→ **Teks Bacaan**

++++++++++

Skip to main content

Perguruan Tinggi Mahal, Benarkah?

Saya cukup sebal ketika banyak yang menyatakan bahwa perguruan tinggi itu mahal. Tulisan ini terinspirasi dari acara talkshow di metro tv tentang biaya perguruan tinggi mahal. Di dalam acara tersebut, sorotan utama adalah bahwa harga masuk perguruan tinggi mahal sehingga hanya segelintir orang saja yang mampu menikmatinya. Sehingga, bukanlah hal yang mengagetkan ketika dilihat dari persentase, mahasiswa yang berada dari golongan mampu adalah sekitar 90% lebih.
Saya cukup sebal melihat cara media menyampaikannya kepada masyarakat luas dalam acara talkshow itu. Pembahasan mengenai harga PTN mahal menurut saya terlalu dibahas berlebihan dan seolah-olah memojokkan PTN. Seolah-olah, PTN dengan sengaja membuat mahal harga masuknya dengan tujuan mengeruk uang sebanyak-banyaknya.

++++++++++

→ **Cuplikan Materi**

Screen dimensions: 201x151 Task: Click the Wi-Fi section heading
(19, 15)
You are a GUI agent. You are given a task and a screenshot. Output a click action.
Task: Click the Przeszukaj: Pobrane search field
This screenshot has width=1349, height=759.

++++++++++

→ **Tugas yang Dikerjakan**
1) Ringkas tulisan tentang mahalnya biaya perguruan tinggi dalam dua kalimat.
2) Jawab pertanyaan berikut berdasarkan tulisan tentang mahalnya biaya perguruan tinggi.
(a) Dari acara apa tulisan itu terinspirasi?
(b) Berapa persentase mahasiswa yang berasal dari golongan mampu?
(c) Menurut penulis, PTN seolah-olah dianggap sengaja membuat mahal harga masuknya dengan tujuan apa?
3) Tuliskan lanjutan tulisan tentang mahalnya biaya perguruan tinggi, mulai setelah kalimat terakhirnya.
Materi tersebut berdiri sendiri, terpisah dari teks bacaan.

→ **Daftar Jawaban**
1) Penulis merasa sebal dengan anggapan bahwa perguruan tinggi itu mahal, anggapan yang disorot dalam sebuah talkshow televisi karena biaya masuk yang mahal membuat hanya segelintir orang mampu menikmatinya. Menurut penulis, media membahas hal itu secara berlebihan dan seolah-olah memojokkan PTN, seakan PTN sengaja membuat mahal harga masuknya untuk mengeruk uang sebanyak-banyaknya.

2)
(a) Dari acara talkshow di metro tv tentang biaya perguruan tinggi mahal.
(b) Sekitar 90% lebih.
(c) Untuk mengeruk uang sebanyak-banyaknya.

3)
Padahal, menurut saya, harga PTN yang menjadi mahal itu adalah suatu akibat dari kurangnya (atau bahkan mungkin tidak adanya) dana dari pemerintah. Pemerintah merupakan penanggungjawab atas pendidikan bangsa Indonesia. Memang, anggaran 20% sudah disiapkan bagi pendidikan. Pendidikan secara keseluruhan, SD, SMP, SMA, dan Perguruan Tinggi. Apakah itu cukup? Saya rasa tidak.
Sebenarnya, inti dari tulisan saya ini, bukan membahas tentang PT mahal. Tapi, saya tidak senang dengan media yang terlalu membesar-besarkan tentang harga PTN yang mahal, tanpa memberikan komparasi yang cerdas kepada masyarakat luas, tentang alasan mengapa harga PTN itu mahal. Dari judul talkshow pada 8-11 Show di Metro TV dengan judul MAHALNYA MASUK PTN saja telah mencetak paradigm awal masyarakat bahwa masuk PTN itu pasti mahal dan tidak ada penjelasan mengapa PTN itu mahal.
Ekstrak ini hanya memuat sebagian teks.